Overholser came from a semi-rural area of Kansas and had already spent some time on the eastern plains working with community groups.

Her interest lies in helping rural primary care doctors keep current with care for cancer survivors. She’d already started two clinics: one for survivors of childhood cancer and another for adult survivors of breast cancer.

“But what I found was that there were several intervention programs directed to patients, but few to primary care doctors,” says Overholser, who is now co-director of the Colorado LIVESTRONG® Survivorship Center of Excellence Network Program.

Academic_Immersion_Day-Machine-300“At an academic medical center like this one you’d have your medical oncologist, a health oncologist and a nurse coordinator to work on your case. But how can you provide those services in the San Luis Valley to an adult survivor of childhood cancer?”

She has since applied for two new grants to help bring information to San Luis Valley doctors.

“You can’t forget the people outside of Denver,” she says.

Nia Mitchell, MD, MPH, assistant professor for internal medicine, started one grant in August and is waiting on word for the next two. She was already interested in obesity in the African-American community and through the immersion program she expanded to senior citizens.

“It was the perfect opportunity because I was interested in doing something with seniors,” says Mitchell, whose grant opened three weight-loss chapters, called Take Off Pounds Sensibly (TOPS), in the community.

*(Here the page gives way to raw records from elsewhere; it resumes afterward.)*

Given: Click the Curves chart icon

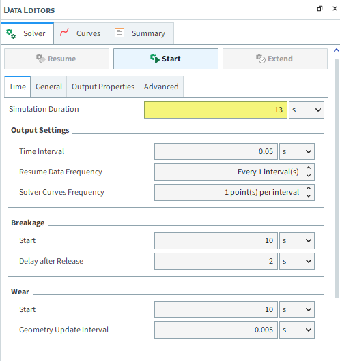Looking at the screenshot, I should 63,33.
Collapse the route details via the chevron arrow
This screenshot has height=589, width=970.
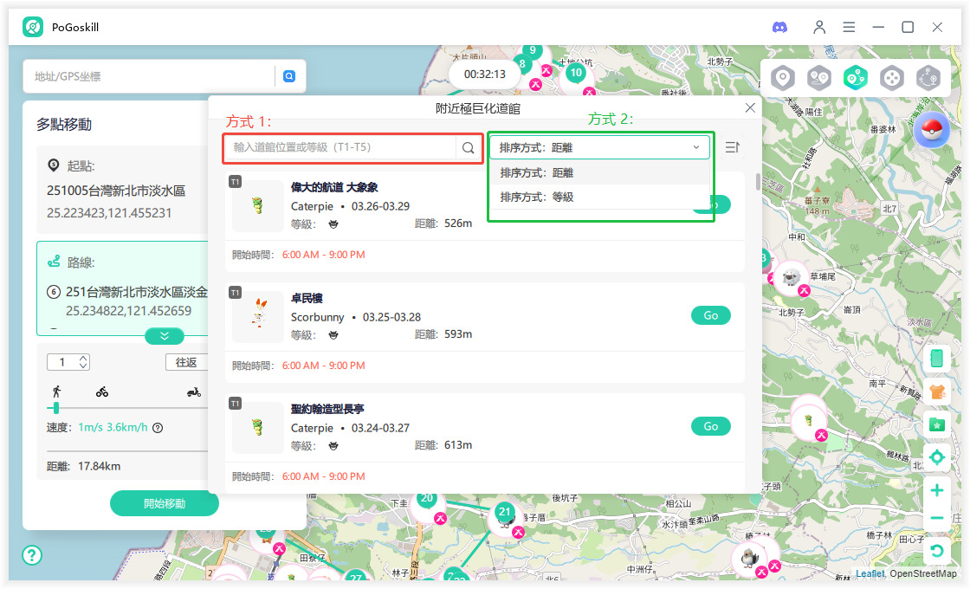tap(165, 335)
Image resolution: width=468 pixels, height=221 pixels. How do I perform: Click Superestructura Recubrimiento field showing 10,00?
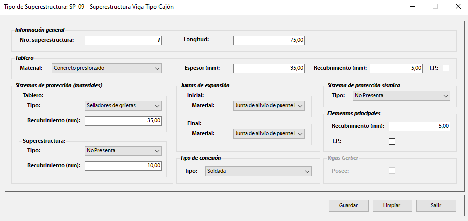tap(123, 166)
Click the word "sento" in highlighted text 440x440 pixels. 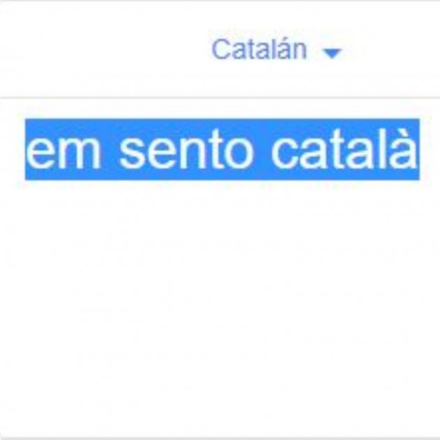coord(186,150)
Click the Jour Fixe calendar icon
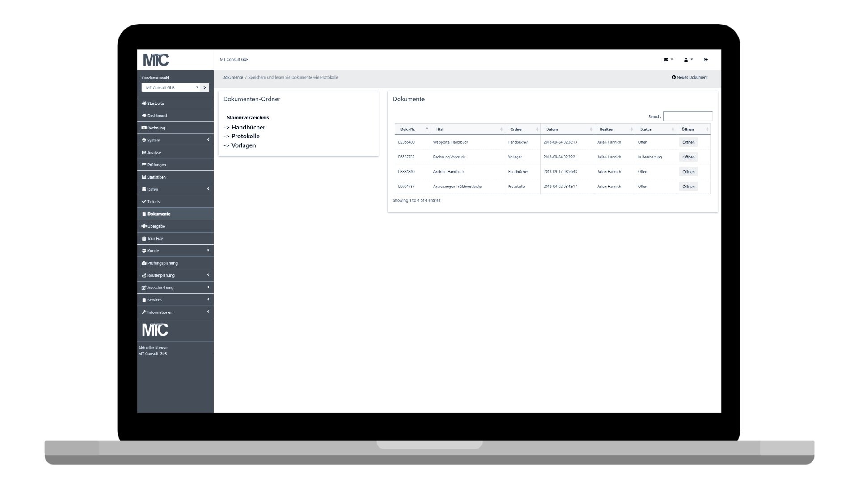 (x=144, y=238)
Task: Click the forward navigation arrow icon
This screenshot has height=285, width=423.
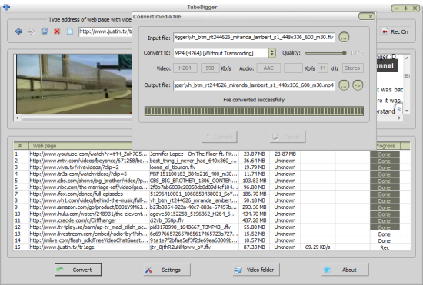Action: click(x=32, y=31)
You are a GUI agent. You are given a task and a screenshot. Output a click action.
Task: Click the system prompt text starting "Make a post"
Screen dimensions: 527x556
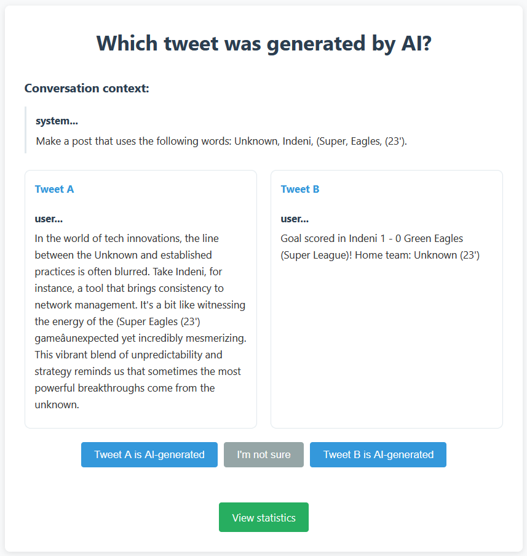point(221,141)
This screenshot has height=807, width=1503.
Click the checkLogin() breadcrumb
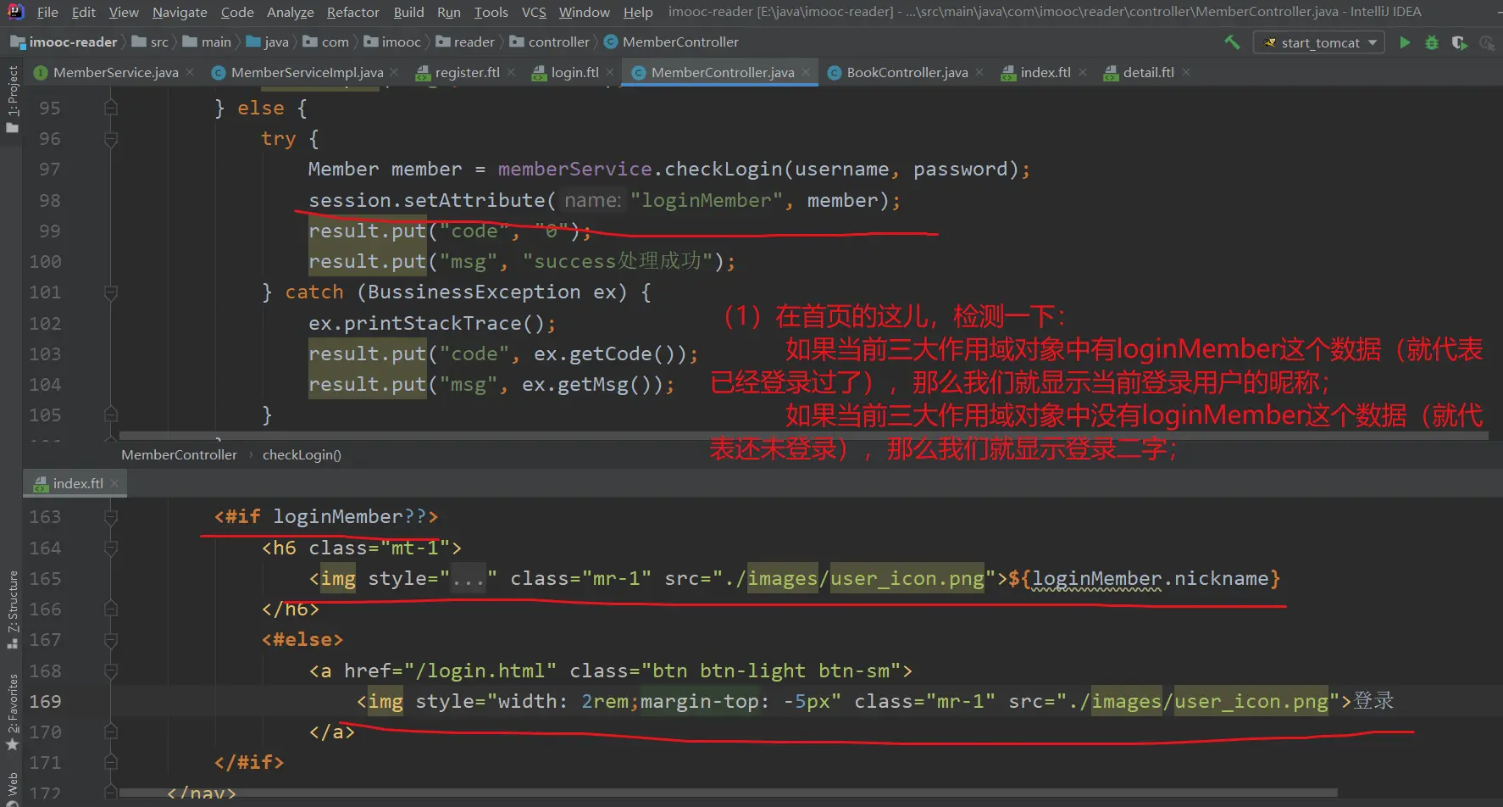click(302, 455)
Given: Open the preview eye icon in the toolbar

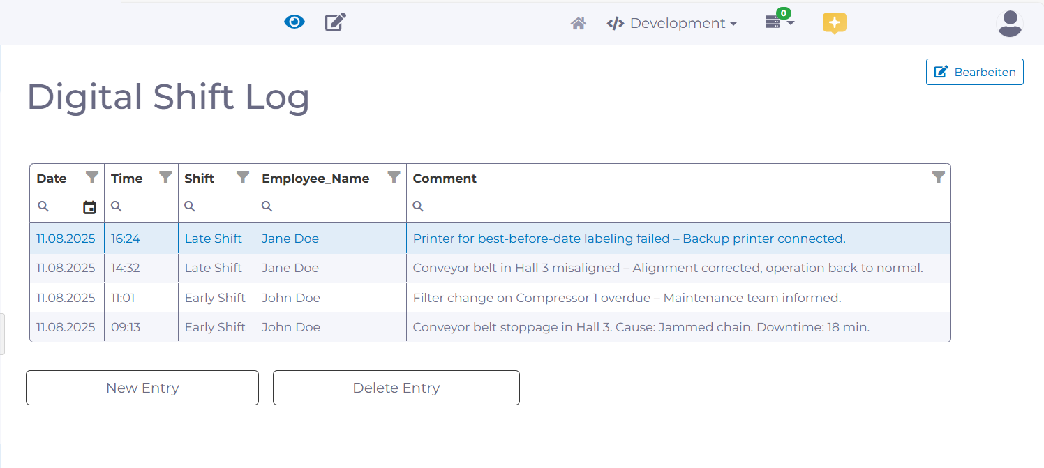Looking at the screenshot, I should point(294,22).
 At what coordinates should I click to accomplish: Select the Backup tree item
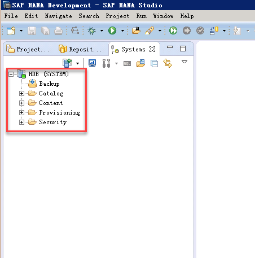(x=49, y=84)
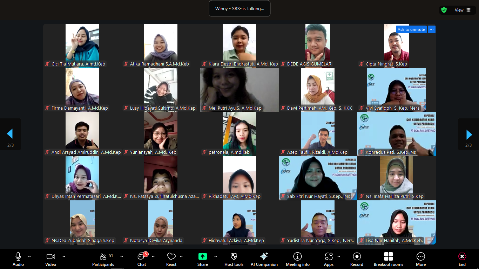Image resolution: width=479 pixels, height=269 pixels.
Task: Toggle the Audio microphone mute
Action: pyautogui.click(x=18, y=257)
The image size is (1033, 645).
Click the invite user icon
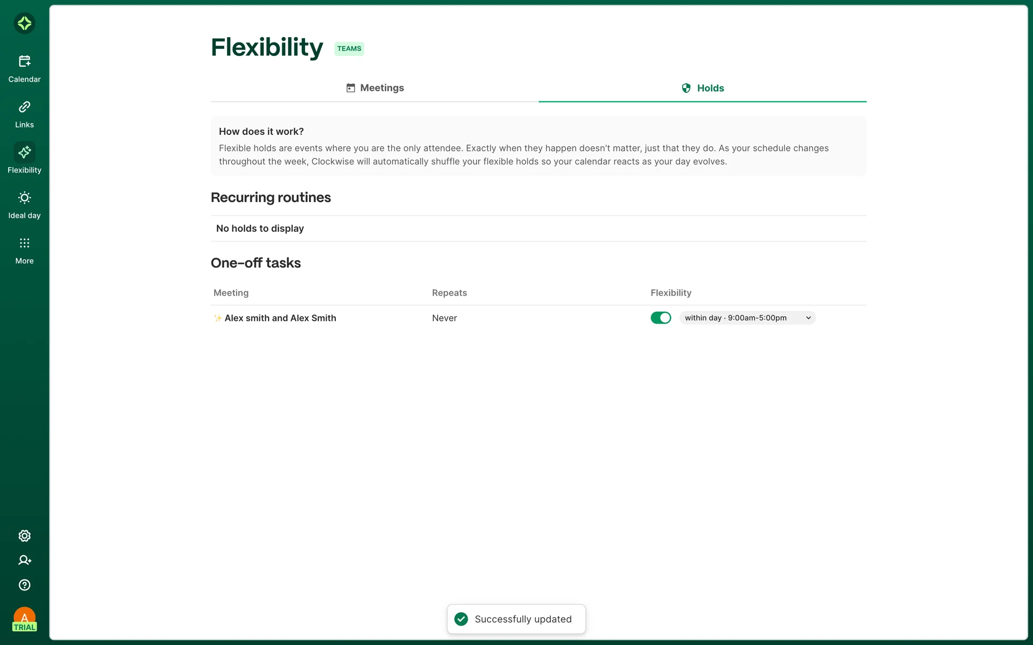point(24,560)
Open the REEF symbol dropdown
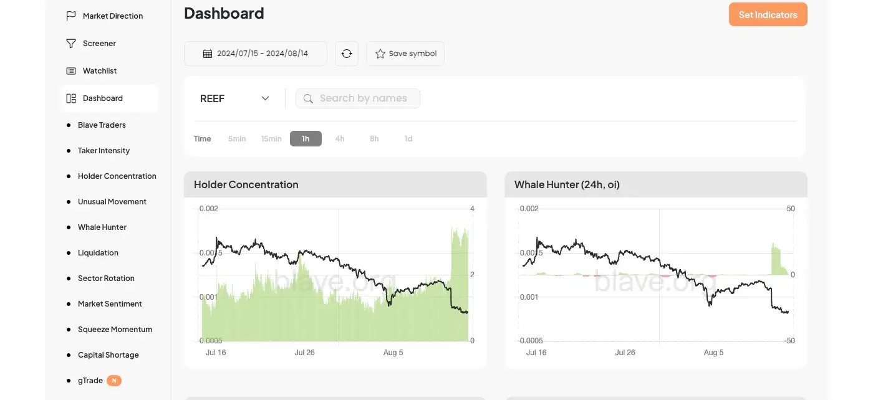Viewport: 873px width, 400px height. tap(234, 98)
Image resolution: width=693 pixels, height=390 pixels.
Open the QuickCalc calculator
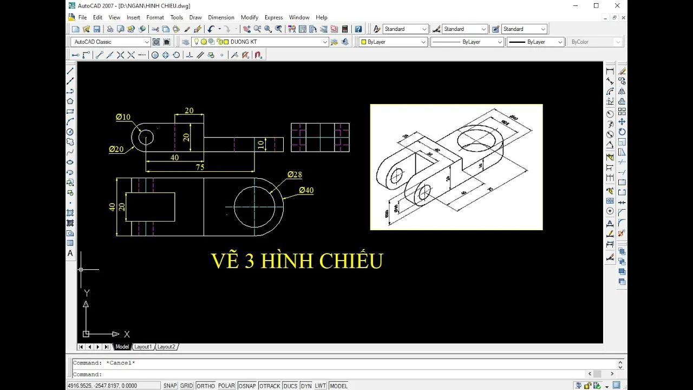[x=345, y=29]
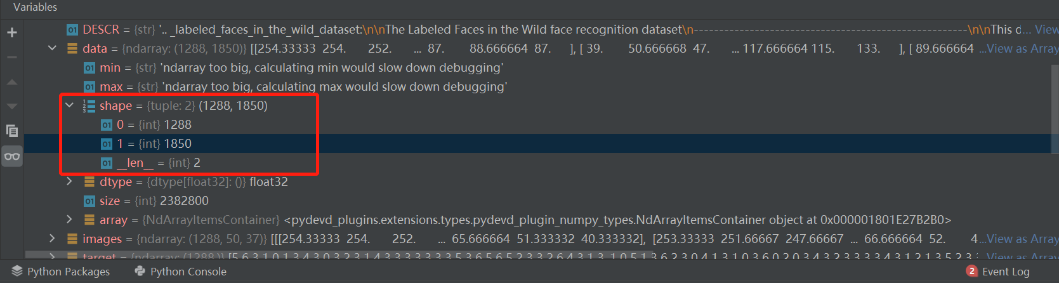1059x283 pixels.
Task: Open the Event Log with 2 notifications
Action: click(998, 272)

These groups have charted an average of four pounds lost over 12 weeks.

“It might not sound like that much, but with that age group you expect weight gain, so actually staying stable is a victory.”

Mitchell, who signed up for the American Indian CIT track this spring, is planning to study the TOPS program in the American Indian population as well.

Community activist Owetta McNeil enjoyed showing researchers around her northeast Denver community so much that she is getting ready to host her third immersion.

“We have so much fun,” she says. She remembers one researcher who, at the end of the immersion week, stood up before the crowd of community members and said, “‘I want to be black.”

The Rev. Lee Hall of Grace Christian Center in Montbello took the opposite journey—into academic immersion in which he spent a day on campus.

“I think the take back for me was to know that there were people that always were out there working for the common good. They’re always trying to find new ways of helping people. I saw them as people who were not necessarily in it for themselves and who could save people a lot of pain—could save lives.”

For Vigil, the impact is a little more personal.

“I am elated at the changes that have come about since 1955,” he says. “Now I really value my relationship with the University of Colorado so much. It’s a major part of my life.”